■ Stored records
━━━━━━━━━━━━━━━━

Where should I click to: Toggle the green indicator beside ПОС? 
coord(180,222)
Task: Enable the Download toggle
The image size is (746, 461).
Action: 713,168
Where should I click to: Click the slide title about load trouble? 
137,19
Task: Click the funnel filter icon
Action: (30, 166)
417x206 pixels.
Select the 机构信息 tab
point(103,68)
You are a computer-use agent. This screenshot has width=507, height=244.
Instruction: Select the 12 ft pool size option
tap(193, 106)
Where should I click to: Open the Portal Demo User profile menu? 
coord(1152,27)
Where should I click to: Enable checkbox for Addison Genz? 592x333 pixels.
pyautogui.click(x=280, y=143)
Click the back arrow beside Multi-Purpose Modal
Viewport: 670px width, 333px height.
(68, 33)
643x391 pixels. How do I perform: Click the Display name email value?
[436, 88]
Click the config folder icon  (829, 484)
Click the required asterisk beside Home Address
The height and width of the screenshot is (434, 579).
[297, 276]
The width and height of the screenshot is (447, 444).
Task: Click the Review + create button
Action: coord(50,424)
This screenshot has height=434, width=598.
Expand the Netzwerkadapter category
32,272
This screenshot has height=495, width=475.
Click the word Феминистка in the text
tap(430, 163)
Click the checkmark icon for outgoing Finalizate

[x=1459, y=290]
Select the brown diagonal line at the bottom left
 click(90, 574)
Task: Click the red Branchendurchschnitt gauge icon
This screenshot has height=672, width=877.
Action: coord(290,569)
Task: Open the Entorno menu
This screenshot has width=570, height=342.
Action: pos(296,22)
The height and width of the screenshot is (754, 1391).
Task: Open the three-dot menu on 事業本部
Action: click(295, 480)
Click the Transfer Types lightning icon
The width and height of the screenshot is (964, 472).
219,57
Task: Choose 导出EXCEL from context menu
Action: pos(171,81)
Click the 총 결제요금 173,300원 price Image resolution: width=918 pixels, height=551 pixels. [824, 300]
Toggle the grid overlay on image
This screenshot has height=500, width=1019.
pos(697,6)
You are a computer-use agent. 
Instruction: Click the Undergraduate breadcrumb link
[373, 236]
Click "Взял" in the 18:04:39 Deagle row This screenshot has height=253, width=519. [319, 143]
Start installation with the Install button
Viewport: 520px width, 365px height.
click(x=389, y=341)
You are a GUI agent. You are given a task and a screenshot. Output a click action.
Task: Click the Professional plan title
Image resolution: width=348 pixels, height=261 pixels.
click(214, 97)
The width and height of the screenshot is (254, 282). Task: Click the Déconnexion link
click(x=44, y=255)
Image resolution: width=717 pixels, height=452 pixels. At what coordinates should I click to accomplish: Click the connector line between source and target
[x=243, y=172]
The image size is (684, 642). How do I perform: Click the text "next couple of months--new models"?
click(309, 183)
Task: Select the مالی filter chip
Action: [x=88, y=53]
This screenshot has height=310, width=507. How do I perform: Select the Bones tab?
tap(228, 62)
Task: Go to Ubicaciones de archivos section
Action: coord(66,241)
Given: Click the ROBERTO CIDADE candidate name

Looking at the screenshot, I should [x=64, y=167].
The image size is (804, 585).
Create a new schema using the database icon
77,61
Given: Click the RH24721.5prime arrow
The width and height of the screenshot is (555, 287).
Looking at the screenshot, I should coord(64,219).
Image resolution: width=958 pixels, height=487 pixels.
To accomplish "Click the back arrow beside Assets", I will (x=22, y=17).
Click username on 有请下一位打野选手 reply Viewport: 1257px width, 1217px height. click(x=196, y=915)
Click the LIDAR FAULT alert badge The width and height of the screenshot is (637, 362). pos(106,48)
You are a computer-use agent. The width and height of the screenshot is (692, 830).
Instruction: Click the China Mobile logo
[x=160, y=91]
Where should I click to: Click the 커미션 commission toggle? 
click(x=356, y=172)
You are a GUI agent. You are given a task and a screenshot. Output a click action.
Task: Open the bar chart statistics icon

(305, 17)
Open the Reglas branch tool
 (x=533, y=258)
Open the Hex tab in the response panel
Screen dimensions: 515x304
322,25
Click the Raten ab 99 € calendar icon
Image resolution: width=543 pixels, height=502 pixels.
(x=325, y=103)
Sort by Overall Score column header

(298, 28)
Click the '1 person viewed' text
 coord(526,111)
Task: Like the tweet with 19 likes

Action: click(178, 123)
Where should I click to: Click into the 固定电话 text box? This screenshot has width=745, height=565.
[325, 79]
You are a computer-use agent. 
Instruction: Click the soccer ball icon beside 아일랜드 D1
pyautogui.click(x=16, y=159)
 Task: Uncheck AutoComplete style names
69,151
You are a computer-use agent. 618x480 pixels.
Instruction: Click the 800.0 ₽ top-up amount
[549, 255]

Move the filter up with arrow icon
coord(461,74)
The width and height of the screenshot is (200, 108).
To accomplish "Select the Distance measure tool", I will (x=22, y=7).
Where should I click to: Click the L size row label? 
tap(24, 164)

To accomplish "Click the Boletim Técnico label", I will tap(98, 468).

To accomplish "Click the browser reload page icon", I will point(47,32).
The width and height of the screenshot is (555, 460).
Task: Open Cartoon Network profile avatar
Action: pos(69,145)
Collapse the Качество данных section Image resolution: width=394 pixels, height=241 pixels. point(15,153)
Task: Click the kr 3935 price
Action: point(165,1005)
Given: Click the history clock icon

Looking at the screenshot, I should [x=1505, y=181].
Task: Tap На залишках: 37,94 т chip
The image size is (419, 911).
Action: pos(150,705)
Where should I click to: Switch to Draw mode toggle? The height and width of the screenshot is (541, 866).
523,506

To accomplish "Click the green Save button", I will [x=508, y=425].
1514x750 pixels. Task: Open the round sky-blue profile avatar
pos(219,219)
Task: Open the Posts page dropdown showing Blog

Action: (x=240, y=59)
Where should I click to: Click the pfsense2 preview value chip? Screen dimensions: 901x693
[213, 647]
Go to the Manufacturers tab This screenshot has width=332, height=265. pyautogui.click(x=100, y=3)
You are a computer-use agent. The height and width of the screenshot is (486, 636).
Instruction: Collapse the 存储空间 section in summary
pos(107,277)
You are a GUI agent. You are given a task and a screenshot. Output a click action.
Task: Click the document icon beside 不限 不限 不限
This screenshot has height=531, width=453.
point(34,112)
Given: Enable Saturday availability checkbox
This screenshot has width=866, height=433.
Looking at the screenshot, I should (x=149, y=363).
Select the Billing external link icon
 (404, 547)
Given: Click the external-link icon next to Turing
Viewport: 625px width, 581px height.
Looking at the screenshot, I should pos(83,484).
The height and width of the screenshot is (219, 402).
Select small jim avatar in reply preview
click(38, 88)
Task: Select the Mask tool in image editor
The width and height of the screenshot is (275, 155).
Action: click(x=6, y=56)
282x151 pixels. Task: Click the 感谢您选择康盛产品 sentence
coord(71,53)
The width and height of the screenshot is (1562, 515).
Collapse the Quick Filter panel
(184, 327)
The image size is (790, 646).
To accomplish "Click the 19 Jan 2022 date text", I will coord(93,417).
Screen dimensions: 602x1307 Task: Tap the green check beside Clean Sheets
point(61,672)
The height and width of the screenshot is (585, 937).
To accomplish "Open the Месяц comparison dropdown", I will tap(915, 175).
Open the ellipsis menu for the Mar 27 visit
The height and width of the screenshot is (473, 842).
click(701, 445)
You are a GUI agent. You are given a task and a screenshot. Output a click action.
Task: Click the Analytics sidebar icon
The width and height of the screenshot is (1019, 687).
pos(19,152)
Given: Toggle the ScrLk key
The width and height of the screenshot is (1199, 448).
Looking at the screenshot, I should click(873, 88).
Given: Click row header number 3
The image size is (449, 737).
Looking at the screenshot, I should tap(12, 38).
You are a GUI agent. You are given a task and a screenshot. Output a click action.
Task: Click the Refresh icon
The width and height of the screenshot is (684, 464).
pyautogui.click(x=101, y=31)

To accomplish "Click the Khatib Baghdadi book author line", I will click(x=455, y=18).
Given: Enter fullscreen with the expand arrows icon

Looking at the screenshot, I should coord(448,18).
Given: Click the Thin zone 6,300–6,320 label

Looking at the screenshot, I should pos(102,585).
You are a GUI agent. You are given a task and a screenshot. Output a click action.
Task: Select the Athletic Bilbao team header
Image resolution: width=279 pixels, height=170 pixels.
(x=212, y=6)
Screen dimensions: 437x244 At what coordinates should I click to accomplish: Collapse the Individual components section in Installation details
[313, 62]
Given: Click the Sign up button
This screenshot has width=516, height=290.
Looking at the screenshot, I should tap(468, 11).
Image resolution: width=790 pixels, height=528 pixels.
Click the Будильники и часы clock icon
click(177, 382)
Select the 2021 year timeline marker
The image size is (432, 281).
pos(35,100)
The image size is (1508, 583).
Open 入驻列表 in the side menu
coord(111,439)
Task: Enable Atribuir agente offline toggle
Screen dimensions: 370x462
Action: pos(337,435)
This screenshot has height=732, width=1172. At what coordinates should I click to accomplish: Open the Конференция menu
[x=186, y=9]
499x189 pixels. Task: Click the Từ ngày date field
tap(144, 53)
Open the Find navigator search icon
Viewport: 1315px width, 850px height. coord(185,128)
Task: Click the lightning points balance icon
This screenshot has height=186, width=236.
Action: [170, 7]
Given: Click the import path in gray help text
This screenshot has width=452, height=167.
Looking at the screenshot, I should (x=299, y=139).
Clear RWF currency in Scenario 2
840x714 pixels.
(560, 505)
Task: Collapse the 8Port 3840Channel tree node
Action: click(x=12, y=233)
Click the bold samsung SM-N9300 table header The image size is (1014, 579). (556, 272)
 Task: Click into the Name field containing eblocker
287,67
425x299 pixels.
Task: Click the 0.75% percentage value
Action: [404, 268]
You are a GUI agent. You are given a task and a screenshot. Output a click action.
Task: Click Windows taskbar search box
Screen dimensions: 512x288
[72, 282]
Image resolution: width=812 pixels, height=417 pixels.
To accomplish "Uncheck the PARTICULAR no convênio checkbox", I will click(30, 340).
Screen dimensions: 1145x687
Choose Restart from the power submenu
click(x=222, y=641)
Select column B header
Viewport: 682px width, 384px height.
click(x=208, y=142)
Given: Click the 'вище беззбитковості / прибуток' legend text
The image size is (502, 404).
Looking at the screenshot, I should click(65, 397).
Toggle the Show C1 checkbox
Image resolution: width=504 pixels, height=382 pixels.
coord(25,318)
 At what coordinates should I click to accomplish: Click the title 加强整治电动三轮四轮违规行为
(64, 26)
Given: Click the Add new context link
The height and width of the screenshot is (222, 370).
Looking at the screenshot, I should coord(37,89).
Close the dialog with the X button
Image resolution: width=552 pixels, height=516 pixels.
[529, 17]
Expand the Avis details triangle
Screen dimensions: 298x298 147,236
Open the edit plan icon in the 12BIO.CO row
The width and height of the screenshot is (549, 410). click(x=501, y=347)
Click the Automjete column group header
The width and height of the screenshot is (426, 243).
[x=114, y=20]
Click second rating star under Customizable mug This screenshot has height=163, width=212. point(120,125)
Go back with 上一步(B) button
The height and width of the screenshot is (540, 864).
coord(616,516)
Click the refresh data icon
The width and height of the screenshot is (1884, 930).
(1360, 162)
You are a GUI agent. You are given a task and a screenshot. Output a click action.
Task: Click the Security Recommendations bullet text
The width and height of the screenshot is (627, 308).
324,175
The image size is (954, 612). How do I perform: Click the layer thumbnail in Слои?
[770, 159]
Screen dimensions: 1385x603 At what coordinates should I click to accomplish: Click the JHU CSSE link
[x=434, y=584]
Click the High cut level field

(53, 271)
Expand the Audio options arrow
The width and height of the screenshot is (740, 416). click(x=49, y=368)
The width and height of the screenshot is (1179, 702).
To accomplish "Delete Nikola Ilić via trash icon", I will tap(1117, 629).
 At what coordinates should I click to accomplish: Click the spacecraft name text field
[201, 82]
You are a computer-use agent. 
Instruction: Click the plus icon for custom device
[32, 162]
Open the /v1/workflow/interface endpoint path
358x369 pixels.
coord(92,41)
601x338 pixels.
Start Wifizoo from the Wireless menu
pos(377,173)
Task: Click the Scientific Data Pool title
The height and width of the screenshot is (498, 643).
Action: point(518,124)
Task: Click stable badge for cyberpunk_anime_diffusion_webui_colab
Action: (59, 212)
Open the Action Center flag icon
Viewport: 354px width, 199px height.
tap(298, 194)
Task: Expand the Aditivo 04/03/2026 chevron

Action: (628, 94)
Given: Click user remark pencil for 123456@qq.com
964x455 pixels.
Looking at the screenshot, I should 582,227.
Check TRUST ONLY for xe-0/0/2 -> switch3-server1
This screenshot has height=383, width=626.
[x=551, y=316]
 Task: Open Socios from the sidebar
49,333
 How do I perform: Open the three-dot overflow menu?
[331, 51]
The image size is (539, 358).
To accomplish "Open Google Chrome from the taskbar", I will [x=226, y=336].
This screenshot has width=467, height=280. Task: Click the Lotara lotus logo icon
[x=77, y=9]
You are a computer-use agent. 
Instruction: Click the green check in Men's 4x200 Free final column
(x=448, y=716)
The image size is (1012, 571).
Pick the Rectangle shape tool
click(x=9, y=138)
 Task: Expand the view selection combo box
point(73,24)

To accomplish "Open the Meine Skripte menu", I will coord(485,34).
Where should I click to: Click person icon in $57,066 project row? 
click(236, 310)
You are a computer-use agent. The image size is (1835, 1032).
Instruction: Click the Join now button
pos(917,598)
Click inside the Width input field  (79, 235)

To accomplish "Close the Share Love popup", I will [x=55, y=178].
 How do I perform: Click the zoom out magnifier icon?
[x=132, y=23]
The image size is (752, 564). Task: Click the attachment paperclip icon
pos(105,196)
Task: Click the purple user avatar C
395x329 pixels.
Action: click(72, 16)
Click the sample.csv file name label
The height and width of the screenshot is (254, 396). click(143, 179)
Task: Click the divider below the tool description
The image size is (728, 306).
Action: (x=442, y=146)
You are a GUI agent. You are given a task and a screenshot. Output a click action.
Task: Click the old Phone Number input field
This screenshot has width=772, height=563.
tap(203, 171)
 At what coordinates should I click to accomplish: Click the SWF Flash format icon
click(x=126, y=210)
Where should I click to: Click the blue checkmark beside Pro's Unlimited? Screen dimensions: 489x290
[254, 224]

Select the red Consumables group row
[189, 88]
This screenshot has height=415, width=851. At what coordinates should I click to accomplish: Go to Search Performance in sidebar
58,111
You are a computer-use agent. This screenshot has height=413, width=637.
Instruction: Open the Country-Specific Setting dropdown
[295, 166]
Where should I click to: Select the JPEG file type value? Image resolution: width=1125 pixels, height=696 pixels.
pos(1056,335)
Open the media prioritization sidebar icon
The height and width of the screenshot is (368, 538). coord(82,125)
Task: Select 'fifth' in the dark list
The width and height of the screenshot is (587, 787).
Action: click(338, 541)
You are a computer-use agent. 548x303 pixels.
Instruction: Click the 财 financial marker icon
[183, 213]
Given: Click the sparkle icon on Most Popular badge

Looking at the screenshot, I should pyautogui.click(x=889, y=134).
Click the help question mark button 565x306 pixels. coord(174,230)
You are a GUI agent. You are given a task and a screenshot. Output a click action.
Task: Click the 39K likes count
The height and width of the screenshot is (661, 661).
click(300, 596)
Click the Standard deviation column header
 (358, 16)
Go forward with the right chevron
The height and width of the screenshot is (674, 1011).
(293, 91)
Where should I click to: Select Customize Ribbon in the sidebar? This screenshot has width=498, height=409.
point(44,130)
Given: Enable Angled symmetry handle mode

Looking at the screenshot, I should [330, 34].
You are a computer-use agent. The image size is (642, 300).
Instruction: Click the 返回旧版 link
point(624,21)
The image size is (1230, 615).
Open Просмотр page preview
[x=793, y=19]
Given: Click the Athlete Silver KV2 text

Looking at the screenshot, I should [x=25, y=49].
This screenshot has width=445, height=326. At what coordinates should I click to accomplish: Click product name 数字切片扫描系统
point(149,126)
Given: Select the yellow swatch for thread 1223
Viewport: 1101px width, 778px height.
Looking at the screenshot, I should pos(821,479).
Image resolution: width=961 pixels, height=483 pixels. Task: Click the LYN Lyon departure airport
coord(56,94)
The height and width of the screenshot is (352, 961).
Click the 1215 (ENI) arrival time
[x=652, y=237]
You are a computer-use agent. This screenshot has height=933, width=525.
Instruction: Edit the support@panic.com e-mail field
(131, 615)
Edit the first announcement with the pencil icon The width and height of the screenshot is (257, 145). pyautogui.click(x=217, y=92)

━━━━━━━━━━━━━━━━

■ TASK GOAL
Filter the records for the string "Close" and copy every line that holds it.

■ SOLVED EXERCISE
Close the dialog with the X button
To accomplish "Close the Share Love popup", I will [x=55, y=178].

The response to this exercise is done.